As described in detail above, the powder composition and powder-in-oil dispersion of the present invention are composed of an organopolysiloxane monomer and a monomer having a polylactone-containing group or a monomer having a hydroxyl group. Alternatively, since a copolymer containing a monomer having an anionic group as a constituent component is used, cohesion is small, and dispersibility and dispersion stability are excellent. Further, cosmetics containing the same are very excellent in quality and excellent in usability.

[Brief description of the drawings]

FIG. 1 is a micrograph of a dispersion sample of Example 1.

FIG. 2 is a micrograph of a dispersion sample of Example 8.

FIG. 3 is a micrograph of a dispersion sample of Example 18.

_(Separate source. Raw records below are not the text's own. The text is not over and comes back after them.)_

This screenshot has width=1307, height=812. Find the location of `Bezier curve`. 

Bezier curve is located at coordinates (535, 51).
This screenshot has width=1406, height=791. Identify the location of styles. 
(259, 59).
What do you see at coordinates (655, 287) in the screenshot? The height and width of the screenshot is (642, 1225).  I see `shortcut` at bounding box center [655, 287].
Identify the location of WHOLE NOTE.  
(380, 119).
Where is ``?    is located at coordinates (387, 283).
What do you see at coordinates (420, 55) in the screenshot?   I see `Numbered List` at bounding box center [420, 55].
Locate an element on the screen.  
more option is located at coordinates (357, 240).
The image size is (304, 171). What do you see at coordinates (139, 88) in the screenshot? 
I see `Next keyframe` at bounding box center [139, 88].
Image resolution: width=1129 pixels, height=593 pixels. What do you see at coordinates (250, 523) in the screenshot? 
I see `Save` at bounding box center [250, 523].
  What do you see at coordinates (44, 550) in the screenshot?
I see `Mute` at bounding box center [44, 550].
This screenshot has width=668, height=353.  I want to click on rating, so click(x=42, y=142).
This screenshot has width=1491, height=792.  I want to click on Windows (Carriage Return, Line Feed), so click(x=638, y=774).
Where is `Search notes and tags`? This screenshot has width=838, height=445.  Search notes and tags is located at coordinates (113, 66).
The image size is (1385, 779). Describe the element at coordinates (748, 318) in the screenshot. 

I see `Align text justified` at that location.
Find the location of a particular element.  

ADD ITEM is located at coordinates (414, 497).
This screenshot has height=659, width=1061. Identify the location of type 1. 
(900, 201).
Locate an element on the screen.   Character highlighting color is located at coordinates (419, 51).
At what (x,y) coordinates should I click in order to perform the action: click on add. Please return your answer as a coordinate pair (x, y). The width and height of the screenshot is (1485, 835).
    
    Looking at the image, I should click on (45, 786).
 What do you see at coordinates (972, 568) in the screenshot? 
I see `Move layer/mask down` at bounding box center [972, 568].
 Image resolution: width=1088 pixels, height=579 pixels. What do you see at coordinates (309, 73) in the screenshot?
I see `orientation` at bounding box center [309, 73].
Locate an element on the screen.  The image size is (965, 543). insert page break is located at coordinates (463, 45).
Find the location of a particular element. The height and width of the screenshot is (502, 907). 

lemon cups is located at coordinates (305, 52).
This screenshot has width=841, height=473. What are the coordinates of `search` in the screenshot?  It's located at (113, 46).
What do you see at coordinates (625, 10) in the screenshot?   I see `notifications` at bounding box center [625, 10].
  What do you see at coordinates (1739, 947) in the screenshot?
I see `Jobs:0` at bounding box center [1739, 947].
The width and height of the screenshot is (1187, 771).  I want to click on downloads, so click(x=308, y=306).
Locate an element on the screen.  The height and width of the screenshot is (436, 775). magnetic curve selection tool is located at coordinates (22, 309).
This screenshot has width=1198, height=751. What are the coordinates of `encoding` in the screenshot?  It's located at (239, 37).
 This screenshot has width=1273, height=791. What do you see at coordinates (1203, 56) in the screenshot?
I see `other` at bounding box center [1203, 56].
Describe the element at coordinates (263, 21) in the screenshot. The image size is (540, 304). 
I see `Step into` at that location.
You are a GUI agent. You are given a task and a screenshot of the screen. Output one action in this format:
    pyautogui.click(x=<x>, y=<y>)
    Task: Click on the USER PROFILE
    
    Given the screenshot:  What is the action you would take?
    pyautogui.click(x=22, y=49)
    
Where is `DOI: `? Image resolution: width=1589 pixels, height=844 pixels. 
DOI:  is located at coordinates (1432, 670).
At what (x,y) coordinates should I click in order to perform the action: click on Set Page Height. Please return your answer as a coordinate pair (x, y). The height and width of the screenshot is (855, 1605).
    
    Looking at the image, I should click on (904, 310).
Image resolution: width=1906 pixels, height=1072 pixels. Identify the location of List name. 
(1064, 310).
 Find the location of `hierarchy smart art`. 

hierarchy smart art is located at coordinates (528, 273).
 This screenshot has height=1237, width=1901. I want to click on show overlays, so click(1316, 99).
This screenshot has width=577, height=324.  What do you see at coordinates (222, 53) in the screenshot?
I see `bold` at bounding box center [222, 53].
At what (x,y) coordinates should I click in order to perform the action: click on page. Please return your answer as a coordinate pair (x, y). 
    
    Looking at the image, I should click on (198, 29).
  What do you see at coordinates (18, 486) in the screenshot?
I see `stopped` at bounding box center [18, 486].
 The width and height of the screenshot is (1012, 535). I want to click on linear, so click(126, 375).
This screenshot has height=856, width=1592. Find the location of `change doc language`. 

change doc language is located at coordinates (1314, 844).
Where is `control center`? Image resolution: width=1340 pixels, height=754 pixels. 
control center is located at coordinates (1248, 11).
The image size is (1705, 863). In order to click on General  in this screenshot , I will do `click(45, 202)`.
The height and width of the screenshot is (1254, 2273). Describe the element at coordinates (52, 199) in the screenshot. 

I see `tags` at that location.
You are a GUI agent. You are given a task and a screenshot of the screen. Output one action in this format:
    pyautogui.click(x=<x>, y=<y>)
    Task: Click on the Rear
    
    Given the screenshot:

FIG. 4 is a micrograph of a dispersion sample of Comparative Example 1.

Claims (13)

[Claims] 1. A compound selected from the group consisting of (A) an organopolysiloxane monomer, and (B) a monomer having a polylactone-containing group, a monomer having a hydroxyl group, and a monomer having an anionic group. Alternatively, a powder composition comprising a copolymer containing two or more types of monomers as constituent components and a powder. 2. The monomer (B) is a monomer having a radical polymerizable group, and the monomer (A) is an organopolysiloxane having a radical polymerizable group copolymerizable with (B). The powder composition according to claim 1, which is a body. 3. The powder composition according to claim 1, wherein the content of the monomer component (A) in the copolymer is 10% by weight or more. 4. The powder composition according to claim 1, wherein the monomer (A) is an organopolysiloxane monomer represented by the following general formula (1). Stuff. W (X) _a Si (Y) _b (Z) _c (1) wherein W is a vinyl group (which may have a substituent);
X represents a divalent linking group, Y represents a hydrogen atom, an alkyl group having 1 to 10 carbon atoms, an aryl group or an alkoxy group, and Z represents a monovalent siloxane polymer. a is 0 or 1, b is 0
An integer of 2, c represents an integer of 1 to 3, and b + c = 3. ] 5. The powder according to claim 1, wherein the monomer (B) is a monomer having a polylactone-containing group represented by the following general formula (2). Composition. J (K) _p (L) _q M (2) [wherein J is a vinyl group (which may have a substituent);
K is a divalent linking group, L is —C (＝ O) (CR ₂ ) _r CHRO
A lactone group represented by-, M represents a hydrogen atom or an acetyl group, p is 0 or 1, q is an integer of 1 or more, and r is 4 to
R represents a hydrogen atom or an alkyl group having 1 to 12 carbon atoms. ] 6. The powder composition according to claim 1, wherein the monomer (B) is a monomer having a hydroxyl group represented by the following general formula (3). . J (K) _s U (3) wherein J is a vinyl group (which may have a substituent);
K represents a divalent linking group, U represents an organic group having a hydroxyl group,
s represents 0 or 1. ] 7. The powder according to claim 1, wherein the monomer (B) having an anionic group is a monomer having a carboxylic acid group. Composition. 8. The powder according to claim 1, wherein the monomer (B) having an anionic group is a monomer having a phosphate group. Composition. 9. The powder according to claim 1, wherein the monomer (B) having an anionic group is a monomer having a sulfonic acid group. Composition. 10. The powder composition according to claim 1, wherein the amount of the copolymer relative to the powder is 1% by weight or more. 11. A cosmetic comprising the powder composition according to any one of claims 1 to 10. 12. A powder-in-oil dispersion comprising the copolymer according to claim 1, a powder and an oil agent. 13. A cosmetic comprising the powder-in-oil dispersion according to claim 12.